TO DO >> Check each line of the material that follows, and copy those holding the string "blue".

....

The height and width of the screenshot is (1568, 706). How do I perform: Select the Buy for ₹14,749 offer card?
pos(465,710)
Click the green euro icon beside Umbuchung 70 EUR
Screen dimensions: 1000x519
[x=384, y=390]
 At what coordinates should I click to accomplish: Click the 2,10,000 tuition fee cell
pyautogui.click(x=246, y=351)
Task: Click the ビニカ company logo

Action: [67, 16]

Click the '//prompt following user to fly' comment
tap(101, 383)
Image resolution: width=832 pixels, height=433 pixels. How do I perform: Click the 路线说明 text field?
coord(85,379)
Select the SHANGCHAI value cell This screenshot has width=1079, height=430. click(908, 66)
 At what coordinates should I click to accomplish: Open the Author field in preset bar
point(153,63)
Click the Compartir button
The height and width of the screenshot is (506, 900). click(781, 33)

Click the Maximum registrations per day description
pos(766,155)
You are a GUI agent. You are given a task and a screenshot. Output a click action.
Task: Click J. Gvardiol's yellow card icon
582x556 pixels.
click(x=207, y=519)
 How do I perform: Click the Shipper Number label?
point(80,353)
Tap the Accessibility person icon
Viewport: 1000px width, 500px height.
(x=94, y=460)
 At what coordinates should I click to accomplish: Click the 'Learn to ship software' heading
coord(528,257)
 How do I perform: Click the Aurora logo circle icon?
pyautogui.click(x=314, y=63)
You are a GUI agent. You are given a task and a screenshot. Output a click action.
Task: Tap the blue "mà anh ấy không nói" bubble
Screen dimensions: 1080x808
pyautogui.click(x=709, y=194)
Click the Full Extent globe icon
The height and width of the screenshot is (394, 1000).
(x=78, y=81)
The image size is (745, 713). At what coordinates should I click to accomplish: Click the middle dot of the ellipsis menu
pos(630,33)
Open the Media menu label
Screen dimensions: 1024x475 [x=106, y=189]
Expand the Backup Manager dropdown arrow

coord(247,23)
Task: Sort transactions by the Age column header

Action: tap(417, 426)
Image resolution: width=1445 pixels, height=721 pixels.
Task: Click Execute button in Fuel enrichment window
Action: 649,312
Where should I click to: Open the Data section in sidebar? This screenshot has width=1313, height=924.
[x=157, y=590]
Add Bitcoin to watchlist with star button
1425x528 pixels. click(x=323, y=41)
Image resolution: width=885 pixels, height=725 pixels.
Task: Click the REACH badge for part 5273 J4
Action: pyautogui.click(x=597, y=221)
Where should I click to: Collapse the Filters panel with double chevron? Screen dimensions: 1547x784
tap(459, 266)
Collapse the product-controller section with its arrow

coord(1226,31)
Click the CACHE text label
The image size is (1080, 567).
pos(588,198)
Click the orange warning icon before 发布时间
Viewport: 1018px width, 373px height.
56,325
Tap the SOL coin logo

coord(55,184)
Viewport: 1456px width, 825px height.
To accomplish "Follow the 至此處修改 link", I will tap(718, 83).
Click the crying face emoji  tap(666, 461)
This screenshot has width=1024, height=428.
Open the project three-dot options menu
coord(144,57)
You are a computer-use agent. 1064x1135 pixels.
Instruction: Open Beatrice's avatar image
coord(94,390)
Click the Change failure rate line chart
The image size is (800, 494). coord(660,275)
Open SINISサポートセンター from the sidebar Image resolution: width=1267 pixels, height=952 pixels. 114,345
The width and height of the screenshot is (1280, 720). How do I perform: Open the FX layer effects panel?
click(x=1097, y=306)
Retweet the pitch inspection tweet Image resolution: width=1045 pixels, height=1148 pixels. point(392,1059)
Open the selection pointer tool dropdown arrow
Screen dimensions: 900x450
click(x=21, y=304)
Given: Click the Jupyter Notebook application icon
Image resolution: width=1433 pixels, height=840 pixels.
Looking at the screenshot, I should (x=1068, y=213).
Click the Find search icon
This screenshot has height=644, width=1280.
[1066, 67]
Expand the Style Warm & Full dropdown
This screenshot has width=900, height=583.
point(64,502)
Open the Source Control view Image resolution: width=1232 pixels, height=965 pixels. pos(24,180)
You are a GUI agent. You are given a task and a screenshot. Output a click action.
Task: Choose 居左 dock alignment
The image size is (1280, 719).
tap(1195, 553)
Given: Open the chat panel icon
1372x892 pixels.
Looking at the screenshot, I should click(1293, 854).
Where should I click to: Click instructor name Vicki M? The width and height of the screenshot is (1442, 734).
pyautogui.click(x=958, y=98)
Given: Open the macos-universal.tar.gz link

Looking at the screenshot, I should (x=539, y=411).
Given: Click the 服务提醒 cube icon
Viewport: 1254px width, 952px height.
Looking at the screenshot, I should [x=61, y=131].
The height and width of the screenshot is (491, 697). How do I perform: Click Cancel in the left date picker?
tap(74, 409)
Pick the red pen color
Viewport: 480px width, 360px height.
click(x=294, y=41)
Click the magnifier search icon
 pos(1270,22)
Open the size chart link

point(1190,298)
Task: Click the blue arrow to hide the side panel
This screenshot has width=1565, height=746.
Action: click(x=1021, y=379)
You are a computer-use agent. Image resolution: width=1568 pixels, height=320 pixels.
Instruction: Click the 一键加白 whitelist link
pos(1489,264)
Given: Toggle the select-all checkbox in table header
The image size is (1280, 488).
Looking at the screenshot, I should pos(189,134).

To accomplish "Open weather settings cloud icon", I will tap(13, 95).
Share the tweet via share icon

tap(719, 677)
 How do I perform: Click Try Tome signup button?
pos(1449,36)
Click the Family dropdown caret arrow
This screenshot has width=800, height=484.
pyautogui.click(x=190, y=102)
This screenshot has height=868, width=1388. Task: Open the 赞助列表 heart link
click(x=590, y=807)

....

FINAL ANSWER >>
Task: Tap the blue "mà anh ấy không nói" bubble
Task: Click the blue arrow to hide the side panel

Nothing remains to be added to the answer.